Your defenses descend around you when you bring your wall down. Your vulnerability becomes invigorating and beautiful once you have the chance to make small changes. My self-consciousness about my arms is one of those vulnerabilities that I wish to break. I tend to hide my arms under cardigans and avoid shirts or dresses that require my arms to be exposed. Sleeveless dressing was a no, no for me for quite sometime.
I’ve always had big arms. I have been consumed by the one-type-of-beauty and image-based society where body fat is seen as a negative thing. I was able to get out of that trap when I had to endure the summer heat in Savannah. It became so hot and humid that my fear went out the window.
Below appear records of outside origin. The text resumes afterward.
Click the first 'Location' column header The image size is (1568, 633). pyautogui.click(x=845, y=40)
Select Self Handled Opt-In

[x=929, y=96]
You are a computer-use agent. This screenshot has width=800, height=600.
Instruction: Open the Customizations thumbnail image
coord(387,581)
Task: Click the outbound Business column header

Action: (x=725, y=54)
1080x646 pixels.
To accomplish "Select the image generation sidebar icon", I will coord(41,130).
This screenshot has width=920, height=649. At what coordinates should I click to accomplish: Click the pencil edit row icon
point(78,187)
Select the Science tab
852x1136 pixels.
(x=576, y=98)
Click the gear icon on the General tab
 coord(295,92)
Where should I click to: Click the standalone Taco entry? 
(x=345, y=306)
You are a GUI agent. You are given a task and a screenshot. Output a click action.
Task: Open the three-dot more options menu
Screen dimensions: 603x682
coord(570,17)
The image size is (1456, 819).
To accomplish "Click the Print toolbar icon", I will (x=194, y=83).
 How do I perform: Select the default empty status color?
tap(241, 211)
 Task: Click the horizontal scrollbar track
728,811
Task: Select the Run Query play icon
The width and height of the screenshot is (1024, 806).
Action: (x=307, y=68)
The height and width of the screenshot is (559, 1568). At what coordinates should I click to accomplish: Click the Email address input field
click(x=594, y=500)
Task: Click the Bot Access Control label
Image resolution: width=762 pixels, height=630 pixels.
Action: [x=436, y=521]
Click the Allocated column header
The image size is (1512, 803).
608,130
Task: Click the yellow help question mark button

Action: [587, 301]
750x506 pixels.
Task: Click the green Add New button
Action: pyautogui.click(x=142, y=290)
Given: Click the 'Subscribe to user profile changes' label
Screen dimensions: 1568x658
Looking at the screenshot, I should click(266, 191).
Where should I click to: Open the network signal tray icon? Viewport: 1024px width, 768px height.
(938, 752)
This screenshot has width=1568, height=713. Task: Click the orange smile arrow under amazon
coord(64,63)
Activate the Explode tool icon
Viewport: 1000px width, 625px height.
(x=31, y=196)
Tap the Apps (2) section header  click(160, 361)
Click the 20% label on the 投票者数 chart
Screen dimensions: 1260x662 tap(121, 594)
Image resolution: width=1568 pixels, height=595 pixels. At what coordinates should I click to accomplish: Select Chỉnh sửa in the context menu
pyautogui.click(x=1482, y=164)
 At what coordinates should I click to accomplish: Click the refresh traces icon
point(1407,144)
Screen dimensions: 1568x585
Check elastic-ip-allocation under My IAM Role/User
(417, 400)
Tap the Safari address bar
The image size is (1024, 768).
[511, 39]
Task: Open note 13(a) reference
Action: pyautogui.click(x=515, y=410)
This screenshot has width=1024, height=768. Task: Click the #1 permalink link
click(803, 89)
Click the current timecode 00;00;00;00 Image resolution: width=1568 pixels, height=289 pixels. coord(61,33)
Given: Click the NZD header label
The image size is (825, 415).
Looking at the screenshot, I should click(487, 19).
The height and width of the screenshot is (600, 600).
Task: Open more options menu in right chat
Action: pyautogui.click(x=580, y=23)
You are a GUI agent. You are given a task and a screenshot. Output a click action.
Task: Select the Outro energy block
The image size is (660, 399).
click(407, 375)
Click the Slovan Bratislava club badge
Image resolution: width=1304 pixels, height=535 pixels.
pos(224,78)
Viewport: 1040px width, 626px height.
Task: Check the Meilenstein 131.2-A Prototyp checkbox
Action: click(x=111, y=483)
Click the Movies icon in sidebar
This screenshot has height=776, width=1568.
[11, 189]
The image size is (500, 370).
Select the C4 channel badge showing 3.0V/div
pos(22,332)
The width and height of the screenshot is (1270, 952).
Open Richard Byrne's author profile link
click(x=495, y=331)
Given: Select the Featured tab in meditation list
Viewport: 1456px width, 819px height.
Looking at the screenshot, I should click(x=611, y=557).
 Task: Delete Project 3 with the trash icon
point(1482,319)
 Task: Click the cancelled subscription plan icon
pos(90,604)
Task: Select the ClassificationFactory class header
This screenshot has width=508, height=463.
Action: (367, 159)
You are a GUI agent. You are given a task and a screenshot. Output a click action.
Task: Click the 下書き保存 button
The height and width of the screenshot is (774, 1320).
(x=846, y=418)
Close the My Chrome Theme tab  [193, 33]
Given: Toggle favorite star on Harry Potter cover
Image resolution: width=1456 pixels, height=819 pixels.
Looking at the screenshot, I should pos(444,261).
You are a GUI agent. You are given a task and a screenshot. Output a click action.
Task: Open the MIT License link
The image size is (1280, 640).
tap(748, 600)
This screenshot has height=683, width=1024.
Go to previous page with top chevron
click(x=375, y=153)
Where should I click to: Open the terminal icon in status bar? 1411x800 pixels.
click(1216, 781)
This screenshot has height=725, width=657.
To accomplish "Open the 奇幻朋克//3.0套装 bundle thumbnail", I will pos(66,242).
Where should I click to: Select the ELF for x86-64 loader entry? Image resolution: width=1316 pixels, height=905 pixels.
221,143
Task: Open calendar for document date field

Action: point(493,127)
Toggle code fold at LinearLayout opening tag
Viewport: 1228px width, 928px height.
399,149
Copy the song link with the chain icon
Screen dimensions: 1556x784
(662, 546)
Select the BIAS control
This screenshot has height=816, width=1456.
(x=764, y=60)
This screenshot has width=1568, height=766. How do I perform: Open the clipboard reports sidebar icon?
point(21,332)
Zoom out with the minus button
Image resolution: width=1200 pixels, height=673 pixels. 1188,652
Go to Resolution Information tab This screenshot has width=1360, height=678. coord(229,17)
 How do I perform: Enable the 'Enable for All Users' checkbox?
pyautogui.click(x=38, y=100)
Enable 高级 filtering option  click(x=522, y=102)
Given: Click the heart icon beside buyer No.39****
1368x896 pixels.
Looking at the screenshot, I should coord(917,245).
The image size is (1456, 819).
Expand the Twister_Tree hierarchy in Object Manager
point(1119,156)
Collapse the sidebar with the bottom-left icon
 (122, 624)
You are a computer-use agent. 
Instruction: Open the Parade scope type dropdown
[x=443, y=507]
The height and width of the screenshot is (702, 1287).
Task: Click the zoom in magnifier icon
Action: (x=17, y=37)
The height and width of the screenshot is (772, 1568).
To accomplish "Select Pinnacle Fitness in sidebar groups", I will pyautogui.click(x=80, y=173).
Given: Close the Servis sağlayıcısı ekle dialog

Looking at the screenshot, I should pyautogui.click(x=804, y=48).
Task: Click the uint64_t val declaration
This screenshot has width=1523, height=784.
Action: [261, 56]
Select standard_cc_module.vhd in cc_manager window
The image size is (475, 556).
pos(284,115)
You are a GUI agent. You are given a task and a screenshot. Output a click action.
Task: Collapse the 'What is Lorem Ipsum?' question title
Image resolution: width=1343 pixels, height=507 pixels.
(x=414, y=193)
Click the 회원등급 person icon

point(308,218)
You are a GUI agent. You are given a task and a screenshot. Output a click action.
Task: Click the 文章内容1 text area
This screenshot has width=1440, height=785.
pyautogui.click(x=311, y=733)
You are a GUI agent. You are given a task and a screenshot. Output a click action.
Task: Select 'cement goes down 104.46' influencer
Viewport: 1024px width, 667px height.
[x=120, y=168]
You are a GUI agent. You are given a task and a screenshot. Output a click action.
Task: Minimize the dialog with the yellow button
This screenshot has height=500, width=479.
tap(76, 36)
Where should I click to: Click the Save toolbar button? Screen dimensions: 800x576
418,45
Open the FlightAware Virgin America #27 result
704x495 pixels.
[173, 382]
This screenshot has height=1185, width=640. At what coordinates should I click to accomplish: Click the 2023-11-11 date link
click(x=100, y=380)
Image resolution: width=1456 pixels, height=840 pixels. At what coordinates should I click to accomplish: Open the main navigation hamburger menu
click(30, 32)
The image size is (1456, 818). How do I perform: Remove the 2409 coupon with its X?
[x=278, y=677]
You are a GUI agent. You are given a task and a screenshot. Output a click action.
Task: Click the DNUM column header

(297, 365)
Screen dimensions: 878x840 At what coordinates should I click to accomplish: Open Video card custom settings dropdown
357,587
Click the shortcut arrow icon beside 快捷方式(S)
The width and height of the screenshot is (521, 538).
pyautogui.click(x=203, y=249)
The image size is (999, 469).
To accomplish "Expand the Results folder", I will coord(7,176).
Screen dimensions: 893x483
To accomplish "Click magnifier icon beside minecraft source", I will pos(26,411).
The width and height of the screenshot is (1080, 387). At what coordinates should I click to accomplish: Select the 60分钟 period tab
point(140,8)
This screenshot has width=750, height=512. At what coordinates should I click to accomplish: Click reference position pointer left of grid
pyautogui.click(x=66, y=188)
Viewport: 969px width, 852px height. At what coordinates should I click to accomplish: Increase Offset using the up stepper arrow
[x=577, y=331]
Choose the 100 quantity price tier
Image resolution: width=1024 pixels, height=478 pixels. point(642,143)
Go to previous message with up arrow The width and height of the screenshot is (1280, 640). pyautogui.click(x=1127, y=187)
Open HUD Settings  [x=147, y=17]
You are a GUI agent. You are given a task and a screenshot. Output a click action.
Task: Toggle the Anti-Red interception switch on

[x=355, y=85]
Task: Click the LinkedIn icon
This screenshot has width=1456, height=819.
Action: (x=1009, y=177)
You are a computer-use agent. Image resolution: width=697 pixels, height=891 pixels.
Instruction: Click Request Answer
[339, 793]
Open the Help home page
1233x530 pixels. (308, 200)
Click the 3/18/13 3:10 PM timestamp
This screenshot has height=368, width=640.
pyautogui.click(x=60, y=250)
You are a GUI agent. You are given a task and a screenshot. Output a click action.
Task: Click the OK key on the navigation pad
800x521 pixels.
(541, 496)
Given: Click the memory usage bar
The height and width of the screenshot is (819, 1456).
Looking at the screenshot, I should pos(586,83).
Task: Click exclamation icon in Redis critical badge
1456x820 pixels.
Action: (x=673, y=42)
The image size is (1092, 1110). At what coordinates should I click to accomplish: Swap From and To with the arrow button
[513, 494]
I didn’t care if my flabby arms would be exposed; I would rather have that than be sweaty and smelly.
“Accept yourself as you were designed “
-Rupi Kaur, Milk and Honey
I found myself more comfortable after several attempts. I was able to feel free and unafraid. I’m sure there will be some people who are not too friendly and would like to say negative things, but it’s not in me to care. When you take the power of fear away, you feel more confident. Baring your arms can be a little thing, but it helps build small steps to be less fearful. Accept that you are not perfect, and your flaws can be traits that you can improve through time. Now I embrace the sleeveless styles and feel comfortable.
Bringing in the springtime with this no-sleeve dress that I found at TJ Maxx.